(Artículo previamente publicado en el Diario Gestión)
Tal vez una de las imágenes más desgarradoras de esta tragedia llamada COVID-19 ha sido la de aquella mujer en Arequipa que le reclamaba a gritos a un esquivo presidente Vizcarra que por favor ayuden a su esposo, postrado sin el vital balón de oxigeno, no en una Unidad de Cuidados Intensivos (UCI) como hubiera correspondido, sino en una silla de ruedas, localizada en una carpa de emergencia, de esas que en los momentos más álgidos de la tragedia, se convirtieron en meras antesalas de la muerte por coronavirus.
Imagen que—aunque dramática—compite, por lo que revela, con otras muchas instancias en las que el Estado—a través de sus representantes—actúa como si los ciudadanos no importaran nada. De qué otra manera entender la “decisión”—en plena pandemia—de rechazar donaciones privadas de oxigeno, declarar que el dinero aportado por los trabajadores a la ONP “no existe”, “repartir canastas” a familiares de alcaldes y empleados municipales, o pagar cientos de miles de soles por consultorías y supuestas charlas motivacionales a alguien como el Sr. Richard “Swing” Cisneros por el solo hecho de ser un allegado del presidente Vizcarra.
Imagino que cada ciudadano de este país tiene su propia colección de hechos, actos o actitudes nefastas, crueles, indolentes, indignas, y hasta execrables por parte de representantes del Estado, en todas sus manifestaciones: del poder ejecutivo, legislativo, y judicial--a nivel local, regional o nacional. Y es que, si algo ha puesto en evidencia la crisis desatada por el coronavirus es que tenemos un Estado infame, habitado—hasta en sus más altas instancias--por eximios burócratas, listos a exhibir antes que nada la ley o la norma, excepto—claro está—cuando se trata de amigos o de ciudadanos sometidos al juego de la corrupción grande y pequeña.
Algunos dirán que lo que acabo de hacer constituye una grosera generalización. Y, tal vez, tengan razón. Pero, hacer lo contrario, y tratar casos como los señalados como si fueran más bien de excepción, sería igualmente errado. La pregunta que se cae de madura es: ¿por qué el Estado atrae a personas de este tipo en lugar de atraer a los mejores?

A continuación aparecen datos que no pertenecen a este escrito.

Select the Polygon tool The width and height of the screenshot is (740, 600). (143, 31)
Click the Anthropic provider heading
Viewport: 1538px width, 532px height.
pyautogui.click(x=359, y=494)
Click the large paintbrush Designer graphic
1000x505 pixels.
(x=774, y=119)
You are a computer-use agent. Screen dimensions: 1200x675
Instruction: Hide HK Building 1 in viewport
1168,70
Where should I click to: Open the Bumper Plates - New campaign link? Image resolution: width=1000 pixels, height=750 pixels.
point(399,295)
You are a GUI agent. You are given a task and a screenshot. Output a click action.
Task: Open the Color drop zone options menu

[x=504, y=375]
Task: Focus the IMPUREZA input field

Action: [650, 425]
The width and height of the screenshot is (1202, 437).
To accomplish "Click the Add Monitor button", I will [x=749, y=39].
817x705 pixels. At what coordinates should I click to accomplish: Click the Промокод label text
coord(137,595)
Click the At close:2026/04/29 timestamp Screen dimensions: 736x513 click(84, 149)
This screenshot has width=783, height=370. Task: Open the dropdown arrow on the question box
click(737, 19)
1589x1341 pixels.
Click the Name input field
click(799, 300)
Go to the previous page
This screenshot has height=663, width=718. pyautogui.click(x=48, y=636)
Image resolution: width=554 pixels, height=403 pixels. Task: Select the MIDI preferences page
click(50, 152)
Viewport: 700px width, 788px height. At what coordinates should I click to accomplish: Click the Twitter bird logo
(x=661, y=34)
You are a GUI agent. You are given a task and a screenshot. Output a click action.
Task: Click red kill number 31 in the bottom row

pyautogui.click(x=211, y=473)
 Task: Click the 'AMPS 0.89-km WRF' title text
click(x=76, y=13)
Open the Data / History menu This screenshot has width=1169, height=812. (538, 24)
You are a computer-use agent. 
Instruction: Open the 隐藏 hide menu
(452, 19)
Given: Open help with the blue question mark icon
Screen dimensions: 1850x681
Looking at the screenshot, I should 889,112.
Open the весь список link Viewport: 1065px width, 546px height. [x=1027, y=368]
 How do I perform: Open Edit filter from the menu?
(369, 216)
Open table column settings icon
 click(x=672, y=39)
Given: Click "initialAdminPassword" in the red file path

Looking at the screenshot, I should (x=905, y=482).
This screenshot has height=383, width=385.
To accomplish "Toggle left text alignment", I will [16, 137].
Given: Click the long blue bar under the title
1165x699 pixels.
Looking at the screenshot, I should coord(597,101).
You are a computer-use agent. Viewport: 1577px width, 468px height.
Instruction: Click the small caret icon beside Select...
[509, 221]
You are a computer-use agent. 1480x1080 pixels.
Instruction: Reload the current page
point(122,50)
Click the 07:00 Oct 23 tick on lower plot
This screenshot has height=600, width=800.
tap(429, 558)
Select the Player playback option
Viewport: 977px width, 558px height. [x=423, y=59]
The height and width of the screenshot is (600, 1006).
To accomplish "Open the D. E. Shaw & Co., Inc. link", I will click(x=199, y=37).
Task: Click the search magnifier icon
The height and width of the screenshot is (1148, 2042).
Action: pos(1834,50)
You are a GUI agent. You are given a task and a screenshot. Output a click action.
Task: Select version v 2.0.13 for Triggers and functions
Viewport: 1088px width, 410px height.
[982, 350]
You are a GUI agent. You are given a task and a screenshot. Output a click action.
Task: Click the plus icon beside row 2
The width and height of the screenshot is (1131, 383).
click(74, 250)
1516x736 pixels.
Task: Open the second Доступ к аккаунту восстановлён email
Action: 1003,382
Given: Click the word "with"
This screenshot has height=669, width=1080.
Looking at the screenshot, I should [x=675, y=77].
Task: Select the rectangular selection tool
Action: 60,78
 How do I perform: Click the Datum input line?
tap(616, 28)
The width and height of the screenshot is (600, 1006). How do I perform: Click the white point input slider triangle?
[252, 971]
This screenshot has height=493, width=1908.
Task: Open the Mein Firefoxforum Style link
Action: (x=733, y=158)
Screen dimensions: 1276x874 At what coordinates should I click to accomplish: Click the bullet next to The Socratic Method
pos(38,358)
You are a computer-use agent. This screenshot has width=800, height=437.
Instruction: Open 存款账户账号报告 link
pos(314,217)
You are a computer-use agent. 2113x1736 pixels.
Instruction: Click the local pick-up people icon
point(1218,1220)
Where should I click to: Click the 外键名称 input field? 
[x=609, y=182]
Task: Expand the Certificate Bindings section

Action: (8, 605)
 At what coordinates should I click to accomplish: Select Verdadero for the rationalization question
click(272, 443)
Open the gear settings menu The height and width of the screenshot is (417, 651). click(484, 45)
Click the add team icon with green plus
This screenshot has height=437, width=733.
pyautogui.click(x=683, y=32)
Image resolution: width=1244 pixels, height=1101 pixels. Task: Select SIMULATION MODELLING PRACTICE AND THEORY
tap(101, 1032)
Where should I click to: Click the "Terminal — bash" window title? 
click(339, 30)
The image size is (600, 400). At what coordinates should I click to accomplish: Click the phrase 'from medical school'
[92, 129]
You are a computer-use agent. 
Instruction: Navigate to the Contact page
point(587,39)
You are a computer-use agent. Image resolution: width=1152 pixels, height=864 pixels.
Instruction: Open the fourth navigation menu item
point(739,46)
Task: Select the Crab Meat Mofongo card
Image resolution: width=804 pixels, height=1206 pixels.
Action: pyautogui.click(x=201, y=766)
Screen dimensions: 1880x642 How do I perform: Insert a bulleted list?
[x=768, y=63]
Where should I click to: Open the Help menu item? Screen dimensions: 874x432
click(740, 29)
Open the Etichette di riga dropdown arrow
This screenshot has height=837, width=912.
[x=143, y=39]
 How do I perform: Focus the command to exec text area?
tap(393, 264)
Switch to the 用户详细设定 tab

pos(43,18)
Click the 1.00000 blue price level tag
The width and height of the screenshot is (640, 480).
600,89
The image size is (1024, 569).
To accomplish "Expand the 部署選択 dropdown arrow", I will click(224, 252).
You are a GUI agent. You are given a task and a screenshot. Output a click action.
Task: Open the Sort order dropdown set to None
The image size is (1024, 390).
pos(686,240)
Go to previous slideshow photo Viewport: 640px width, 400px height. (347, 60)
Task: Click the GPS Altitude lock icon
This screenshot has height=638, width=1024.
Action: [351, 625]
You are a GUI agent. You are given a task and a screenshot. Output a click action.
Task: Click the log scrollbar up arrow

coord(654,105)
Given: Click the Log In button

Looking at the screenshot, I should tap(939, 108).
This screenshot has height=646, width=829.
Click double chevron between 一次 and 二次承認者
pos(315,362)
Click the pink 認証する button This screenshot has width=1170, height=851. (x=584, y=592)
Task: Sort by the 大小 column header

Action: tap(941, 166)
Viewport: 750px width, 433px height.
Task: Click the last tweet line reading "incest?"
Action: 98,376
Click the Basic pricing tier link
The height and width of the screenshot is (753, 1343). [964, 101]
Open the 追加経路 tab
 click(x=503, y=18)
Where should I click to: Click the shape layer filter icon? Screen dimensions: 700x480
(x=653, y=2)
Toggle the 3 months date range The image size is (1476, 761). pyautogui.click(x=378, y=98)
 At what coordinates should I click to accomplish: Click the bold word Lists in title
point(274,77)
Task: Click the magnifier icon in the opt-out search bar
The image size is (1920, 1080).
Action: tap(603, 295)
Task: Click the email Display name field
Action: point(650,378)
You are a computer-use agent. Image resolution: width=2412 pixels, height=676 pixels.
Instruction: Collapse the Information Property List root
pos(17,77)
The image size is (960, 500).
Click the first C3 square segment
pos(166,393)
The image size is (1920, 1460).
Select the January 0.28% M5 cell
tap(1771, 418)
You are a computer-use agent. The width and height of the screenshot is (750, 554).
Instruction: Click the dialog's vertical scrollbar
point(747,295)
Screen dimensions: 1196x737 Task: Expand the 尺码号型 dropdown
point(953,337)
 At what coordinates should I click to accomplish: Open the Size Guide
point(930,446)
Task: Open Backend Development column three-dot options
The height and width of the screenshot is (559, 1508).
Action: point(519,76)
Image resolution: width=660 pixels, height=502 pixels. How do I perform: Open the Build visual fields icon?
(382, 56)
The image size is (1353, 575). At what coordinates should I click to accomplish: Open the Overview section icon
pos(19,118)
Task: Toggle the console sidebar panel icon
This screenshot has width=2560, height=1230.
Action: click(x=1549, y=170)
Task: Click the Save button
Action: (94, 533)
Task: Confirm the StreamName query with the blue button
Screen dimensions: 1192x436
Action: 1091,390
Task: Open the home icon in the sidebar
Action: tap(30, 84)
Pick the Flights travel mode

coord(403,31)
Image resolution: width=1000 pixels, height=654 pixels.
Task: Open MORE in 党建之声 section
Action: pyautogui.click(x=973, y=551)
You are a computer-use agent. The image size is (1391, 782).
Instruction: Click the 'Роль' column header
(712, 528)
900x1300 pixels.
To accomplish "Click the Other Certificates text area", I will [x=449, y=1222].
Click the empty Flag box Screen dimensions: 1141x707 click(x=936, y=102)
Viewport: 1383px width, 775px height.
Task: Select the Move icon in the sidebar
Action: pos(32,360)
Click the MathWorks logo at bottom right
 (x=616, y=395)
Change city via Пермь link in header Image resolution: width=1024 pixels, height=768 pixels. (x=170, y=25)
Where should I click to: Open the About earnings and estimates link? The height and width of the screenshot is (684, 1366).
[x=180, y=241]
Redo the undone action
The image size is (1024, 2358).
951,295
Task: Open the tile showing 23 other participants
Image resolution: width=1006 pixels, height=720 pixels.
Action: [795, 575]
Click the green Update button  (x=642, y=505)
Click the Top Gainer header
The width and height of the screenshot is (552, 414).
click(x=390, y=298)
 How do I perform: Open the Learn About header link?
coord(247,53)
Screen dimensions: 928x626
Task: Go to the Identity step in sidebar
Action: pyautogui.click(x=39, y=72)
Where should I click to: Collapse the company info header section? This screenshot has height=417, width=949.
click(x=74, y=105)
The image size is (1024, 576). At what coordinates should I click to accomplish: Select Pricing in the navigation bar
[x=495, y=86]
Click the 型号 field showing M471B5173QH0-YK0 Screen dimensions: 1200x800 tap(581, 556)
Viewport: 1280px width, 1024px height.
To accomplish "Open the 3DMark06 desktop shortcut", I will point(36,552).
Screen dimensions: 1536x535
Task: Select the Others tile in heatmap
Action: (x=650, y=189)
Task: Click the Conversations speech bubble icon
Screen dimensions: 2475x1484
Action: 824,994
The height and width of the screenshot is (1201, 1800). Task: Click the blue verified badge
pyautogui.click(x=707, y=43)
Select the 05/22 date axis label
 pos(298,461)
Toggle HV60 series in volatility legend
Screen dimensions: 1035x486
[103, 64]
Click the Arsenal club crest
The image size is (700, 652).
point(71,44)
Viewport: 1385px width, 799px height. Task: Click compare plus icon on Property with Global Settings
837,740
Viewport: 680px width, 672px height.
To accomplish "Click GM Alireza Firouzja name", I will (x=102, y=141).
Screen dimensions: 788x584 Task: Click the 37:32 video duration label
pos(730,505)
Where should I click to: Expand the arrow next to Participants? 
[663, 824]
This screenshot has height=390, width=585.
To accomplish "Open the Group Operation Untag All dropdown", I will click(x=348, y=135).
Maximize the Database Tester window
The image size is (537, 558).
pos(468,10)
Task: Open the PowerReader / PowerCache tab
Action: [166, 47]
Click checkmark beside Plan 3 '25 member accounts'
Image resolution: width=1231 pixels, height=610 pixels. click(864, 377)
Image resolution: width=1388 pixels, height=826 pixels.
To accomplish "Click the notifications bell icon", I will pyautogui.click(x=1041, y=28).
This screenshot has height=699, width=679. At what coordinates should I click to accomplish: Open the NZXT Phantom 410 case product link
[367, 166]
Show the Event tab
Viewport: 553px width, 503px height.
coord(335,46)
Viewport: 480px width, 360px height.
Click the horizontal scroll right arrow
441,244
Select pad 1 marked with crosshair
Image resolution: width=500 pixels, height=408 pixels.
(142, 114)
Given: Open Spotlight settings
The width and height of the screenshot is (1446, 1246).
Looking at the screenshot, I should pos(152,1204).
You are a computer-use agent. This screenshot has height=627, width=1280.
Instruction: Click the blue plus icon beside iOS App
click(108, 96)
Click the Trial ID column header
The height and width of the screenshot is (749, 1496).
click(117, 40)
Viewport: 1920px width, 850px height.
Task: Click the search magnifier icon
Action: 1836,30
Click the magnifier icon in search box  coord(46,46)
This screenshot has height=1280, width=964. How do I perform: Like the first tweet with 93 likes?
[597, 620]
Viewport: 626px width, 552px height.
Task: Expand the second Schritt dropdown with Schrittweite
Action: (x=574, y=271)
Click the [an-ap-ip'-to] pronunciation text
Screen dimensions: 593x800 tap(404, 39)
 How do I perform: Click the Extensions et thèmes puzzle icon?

Los economistas tenemos una respuesta que proviene de la moderna “Economía del Comportamiento”. La llamamos “selección adversa”, una situación derivada de un problema sumamente extendido en una economía de mercado, conocido como “asimetría de la información”. En cristiano, “una situación donde una de las partes tiene mayor y mejor información que la otra”. Esto supone que la parte con menor información no pueda distinguir entre productos de buena o mala calidad y asignarle un precio justo. Piense en el mecánico de automóviles que le dice que el motor necesita un cambio total, o el médico que le pide que se haga mil análisis en el laboratorio más cercano (a sus intereses). En ambos casos, al cliente no le queda mas que creer y someterse al engaño, si lo hubiere.
Esto es exactamente lo que le sucede al Estado peruano. Frente a la ausencia de mecanismos que puedan asegurar que se contrate a los mejores, por la prevalencia de condiciones laborales (contratos CAS, por terceros, falta de una clara línea de carrera, términos de referencia “hechos a la medida”, nombramientos “políticos”, etc.) que usualmente espantan a quienes cuentan con mejor formación académica o experiencia profesional, y frente a la falta de mecanismos de señalización que dejen en claro que el abuso y la corrupción serán severamente castigados, los mejores se abstienen, y los peores se auto seleccionan en un proceso llamado de “selección adversa”. El resultado salta a la vista: un Estado Infame. Un Estado que debemos reinventar. Un Estado de los peores.